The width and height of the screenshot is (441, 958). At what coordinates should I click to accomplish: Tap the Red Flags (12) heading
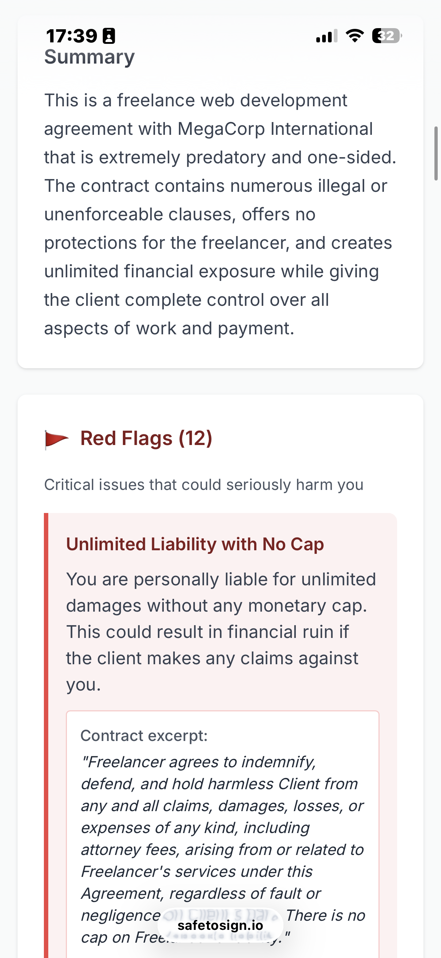[x=146, y=438]
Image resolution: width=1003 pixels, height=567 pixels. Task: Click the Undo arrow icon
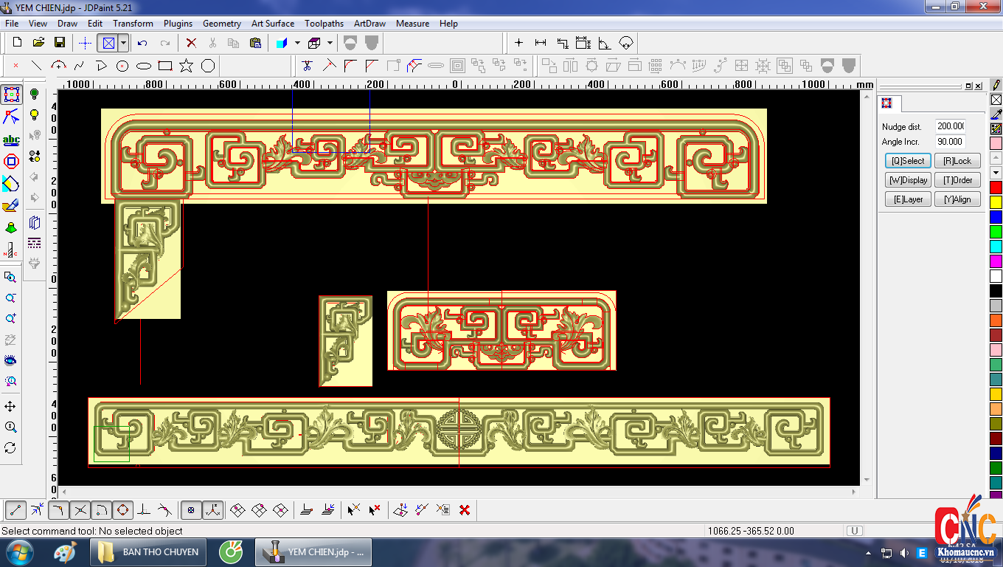[142, 43]
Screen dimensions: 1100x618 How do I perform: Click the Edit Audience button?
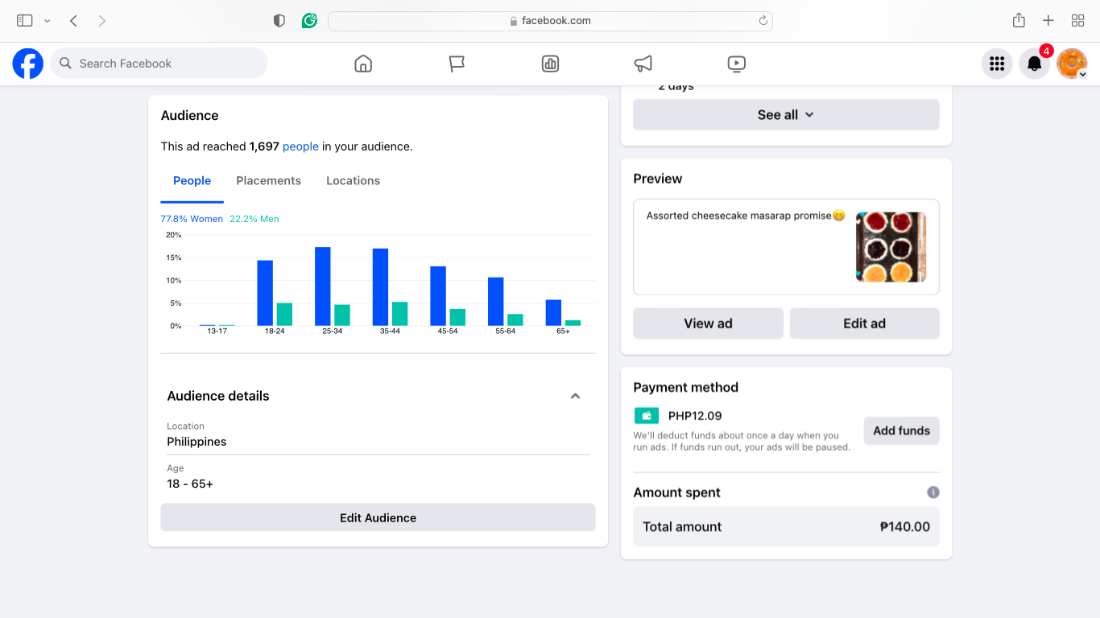coord(378,518)
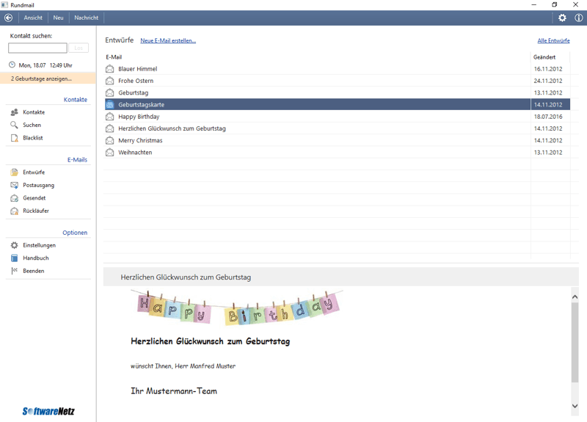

-.-.-

DIRECTIONS
Set down, exactly as written, each line from the one that contains "Image resolution: width=1003" to the last line of the records, but none of the pictures.

RESPONSE AREA
Image resolution: width=1003 pixels, height=567 pixels. Task: Click the Undo arrow icon
[142, 43]
Screen dimensions: 1100x618 How do I perform: Click the Edit Audience button?
coord(378,518)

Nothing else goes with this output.